Excerpted records –

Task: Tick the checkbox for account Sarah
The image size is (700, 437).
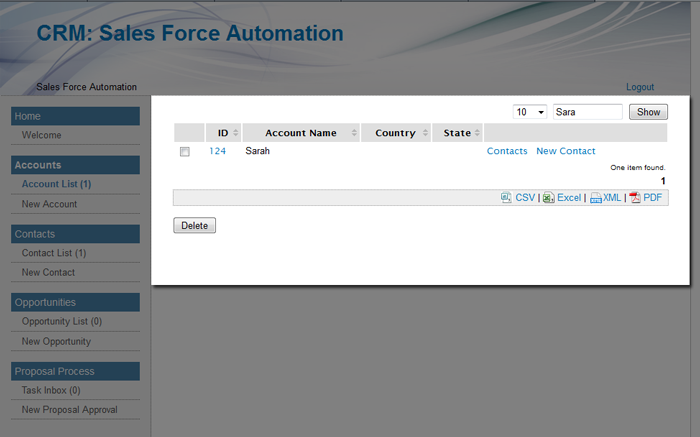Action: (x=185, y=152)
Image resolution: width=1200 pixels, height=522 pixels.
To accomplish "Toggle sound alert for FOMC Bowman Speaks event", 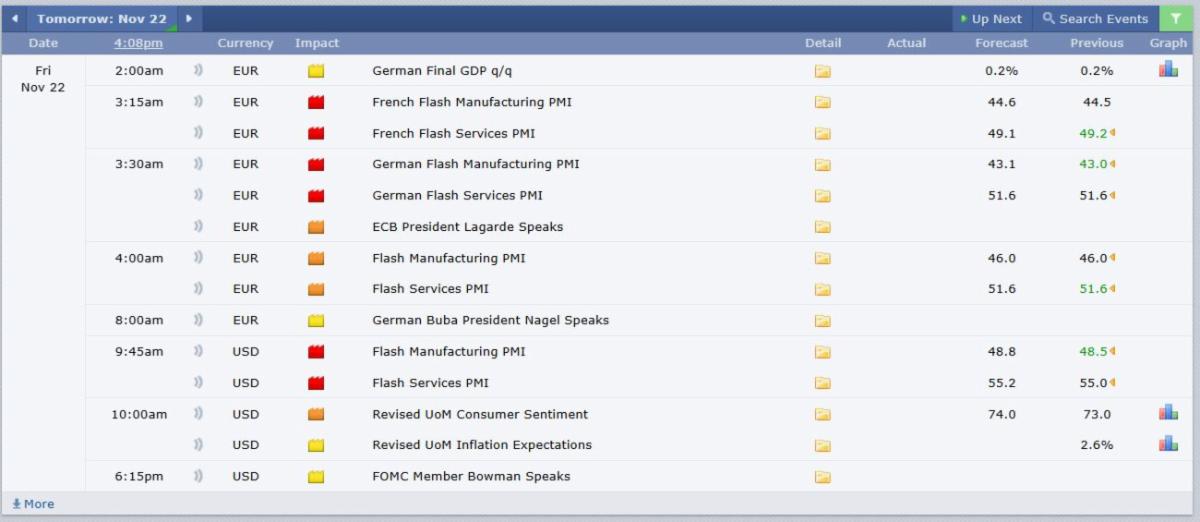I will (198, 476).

* * *

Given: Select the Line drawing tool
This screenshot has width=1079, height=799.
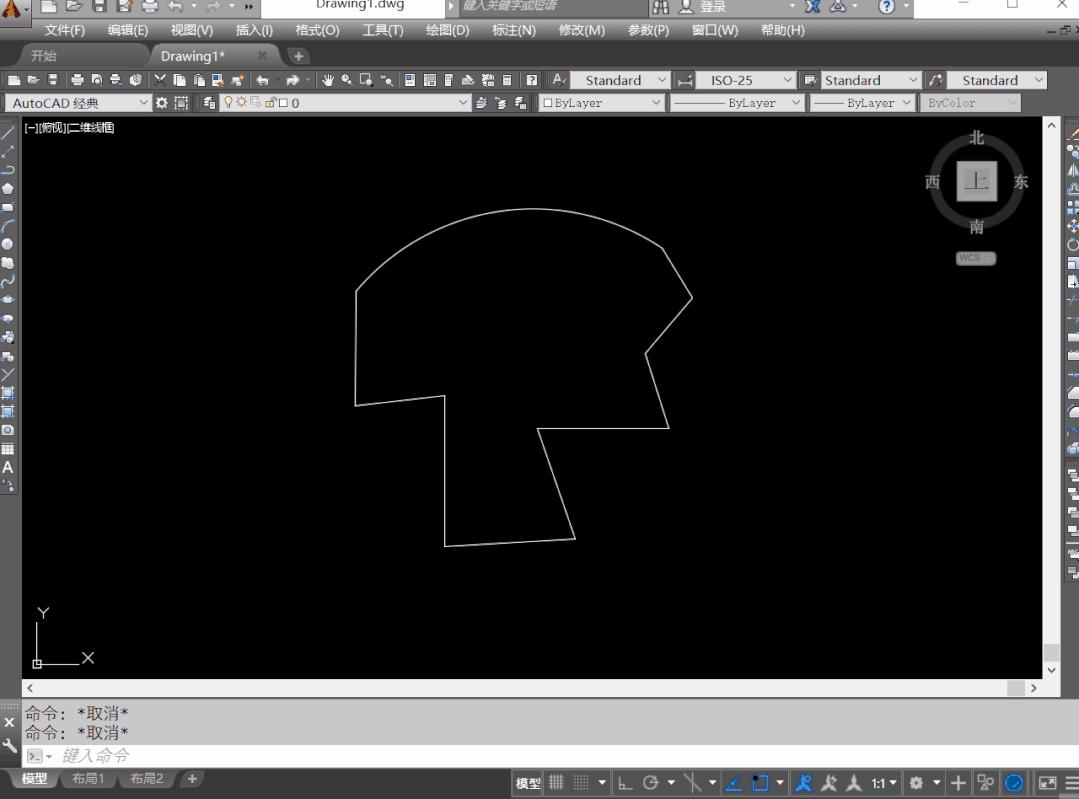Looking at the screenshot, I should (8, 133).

What is needed –
Select every line of the data that contains the string "width". Case counts.

Exercise solution –
Image resolution: width=1200 pixels, height=522 pixels.
This screenshot has width=1079, height=799.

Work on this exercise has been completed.